▶ **STATED GOAL**: Reproduce the records from the line with "Task: Select the Full Access plan heading" through the end of the records, swapping "swatch" for "sample" and leaving everything else unchanged.

▶ **DATA FOR THIS TASK**:
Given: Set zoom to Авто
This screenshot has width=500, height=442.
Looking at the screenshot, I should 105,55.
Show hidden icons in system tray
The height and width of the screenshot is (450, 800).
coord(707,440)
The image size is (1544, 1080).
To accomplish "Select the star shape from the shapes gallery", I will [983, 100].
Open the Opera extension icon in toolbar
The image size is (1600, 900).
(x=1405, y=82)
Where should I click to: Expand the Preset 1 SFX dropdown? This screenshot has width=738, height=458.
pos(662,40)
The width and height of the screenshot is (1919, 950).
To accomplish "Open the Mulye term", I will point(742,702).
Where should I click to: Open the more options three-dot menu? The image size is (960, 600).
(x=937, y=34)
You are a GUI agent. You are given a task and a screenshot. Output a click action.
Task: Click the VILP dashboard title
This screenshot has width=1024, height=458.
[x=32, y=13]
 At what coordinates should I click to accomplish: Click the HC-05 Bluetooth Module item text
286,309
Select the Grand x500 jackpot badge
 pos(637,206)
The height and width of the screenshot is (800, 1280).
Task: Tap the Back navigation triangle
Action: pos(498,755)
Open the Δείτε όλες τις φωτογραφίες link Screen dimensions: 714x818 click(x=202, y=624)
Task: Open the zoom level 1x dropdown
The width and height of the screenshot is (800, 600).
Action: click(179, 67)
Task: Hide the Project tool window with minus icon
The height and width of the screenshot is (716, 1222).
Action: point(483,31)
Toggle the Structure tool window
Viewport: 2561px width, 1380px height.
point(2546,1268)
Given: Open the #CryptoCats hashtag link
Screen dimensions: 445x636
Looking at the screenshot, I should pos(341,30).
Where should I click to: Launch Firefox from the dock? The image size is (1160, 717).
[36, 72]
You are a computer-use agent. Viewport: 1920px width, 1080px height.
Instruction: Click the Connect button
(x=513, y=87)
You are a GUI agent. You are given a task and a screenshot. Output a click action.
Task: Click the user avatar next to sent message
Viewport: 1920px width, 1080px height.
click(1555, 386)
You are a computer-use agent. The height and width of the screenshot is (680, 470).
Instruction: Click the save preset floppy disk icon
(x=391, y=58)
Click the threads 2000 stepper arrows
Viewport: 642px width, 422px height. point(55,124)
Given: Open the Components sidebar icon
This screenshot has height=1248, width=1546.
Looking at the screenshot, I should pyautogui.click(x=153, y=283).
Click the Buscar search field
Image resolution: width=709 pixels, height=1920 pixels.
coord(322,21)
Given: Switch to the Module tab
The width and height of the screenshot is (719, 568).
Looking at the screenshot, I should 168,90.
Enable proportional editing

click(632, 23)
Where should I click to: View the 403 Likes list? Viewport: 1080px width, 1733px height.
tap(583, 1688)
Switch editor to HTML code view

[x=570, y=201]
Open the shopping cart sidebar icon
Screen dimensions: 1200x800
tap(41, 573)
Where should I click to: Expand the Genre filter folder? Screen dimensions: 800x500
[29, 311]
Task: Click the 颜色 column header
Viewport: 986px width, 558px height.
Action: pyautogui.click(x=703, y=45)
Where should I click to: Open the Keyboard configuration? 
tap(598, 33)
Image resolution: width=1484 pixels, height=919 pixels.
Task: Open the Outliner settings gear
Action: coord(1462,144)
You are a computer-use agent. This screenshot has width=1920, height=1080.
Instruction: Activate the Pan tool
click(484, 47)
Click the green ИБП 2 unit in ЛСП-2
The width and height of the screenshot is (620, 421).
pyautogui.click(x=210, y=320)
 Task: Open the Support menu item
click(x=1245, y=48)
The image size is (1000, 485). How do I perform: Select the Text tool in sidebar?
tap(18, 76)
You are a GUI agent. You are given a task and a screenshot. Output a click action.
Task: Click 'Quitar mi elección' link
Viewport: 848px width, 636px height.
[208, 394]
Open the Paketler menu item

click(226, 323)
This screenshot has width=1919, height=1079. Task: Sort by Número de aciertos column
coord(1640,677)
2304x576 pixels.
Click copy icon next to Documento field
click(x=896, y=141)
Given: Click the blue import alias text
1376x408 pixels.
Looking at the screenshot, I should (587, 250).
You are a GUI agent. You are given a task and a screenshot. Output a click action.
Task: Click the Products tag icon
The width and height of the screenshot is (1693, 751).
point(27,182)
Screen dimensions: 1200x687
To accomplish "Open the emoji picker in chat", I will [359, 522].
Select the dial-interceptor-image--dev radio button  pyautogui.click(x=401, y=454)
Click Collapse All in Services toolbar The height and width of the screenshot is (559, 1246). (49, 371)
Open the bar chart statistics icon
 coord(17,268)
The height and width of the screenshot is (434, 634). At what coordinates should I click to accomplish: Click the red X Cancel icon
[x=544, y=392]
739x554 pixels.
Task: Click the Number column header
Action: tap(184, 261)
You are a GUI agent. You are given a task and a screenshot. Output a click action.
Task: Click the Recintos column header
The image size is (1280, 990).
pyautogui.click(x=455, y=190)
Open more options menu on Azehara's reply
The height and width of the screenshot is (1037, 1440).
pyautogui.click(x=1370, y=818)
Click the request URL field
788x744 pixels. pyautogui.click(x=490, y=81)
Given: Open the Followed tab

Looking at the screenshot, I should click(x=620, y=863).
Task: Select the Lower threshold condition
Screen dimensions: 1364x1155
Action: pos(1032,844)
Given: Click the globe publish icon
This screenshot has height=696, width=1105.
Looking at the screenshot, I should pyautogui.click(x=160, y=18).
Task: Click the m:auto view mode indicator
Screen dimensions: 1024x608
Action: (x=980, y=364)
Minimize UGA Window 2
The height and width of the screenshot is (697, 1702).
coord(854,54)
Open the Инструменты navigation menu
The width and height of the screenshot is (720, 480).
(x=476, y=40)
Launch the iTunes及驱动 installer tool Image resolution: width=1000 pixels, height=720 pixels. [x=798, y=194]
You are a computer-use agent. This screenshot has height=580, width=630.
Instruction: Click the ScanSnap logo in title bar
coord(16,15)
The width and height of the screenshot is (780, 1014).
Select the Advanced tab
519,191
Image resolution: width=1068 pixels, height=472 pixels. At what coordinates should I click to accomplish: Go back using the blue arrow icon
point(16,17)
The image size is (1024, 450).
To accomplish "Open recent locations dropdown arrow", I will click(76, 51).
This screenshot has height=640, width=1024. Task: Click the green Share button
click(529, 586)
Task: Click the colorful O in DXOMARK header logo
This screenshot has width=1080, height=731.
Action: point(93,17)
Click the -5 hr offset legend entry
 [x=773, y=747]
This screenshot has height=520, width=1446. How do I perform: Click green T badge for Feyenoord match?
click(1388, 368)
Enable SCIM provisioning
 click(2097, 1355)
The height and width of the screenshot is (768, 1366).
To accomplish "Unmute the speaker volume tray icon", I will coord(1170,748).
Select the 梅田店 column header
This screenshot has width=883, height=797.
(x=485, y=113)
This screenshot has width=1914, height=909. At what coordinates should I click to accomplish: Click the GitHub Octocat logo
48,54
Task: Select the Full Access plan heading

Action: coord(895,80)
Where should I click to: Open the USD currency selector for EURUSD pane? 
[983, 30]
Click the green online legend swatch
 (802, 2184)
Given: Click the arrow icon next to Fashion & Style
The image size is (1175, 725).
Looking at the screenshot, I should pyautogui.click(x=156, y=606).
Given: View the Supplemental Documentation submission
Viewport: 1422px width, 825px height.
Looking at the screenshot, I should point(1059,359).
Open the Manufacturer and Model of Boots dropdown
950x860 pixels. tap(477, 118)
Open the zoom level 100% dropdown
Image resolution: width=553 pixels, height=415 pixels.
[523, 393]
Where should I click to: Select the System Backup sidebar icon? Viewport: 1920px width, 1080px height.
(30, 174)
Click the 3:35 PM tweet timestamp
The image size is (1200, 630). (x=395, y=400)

▶ **FULL OUTPUT**:
Task: Select the Full Access plan heading

Action: coord(895,80)
Where should I click to: Open the USD currency selector for EURUSD pane? 
[983, 30]
Click the green online legend sample
 (802, 2184)
Given: Click the arrow icon next to Fashion & Style
The image size is (1175, 725).
Looking at the screenshot, I should pyautogui.click(x=156, y=606).
Given: View the Supplemental Documentation submission
Viewport: 1422px width, 825px height.
Looking at the screenshot, I should point(1059,359).
Open the Manufacturer and Model of Boots dropdown
950x860 pixels. tap(477, 118)
Open the zoom level 100% dropdown
Image resolution: width=553 pixels, height=415 pixels.
[523, 393]
Where should I click to: Select the System Backup sidebar icon? Viewport: 1920px width, 1080px height.
(30, 174)
Click the 3:35 PM tweet timestamp
The image size is (1200, 630). (x=395, y=400)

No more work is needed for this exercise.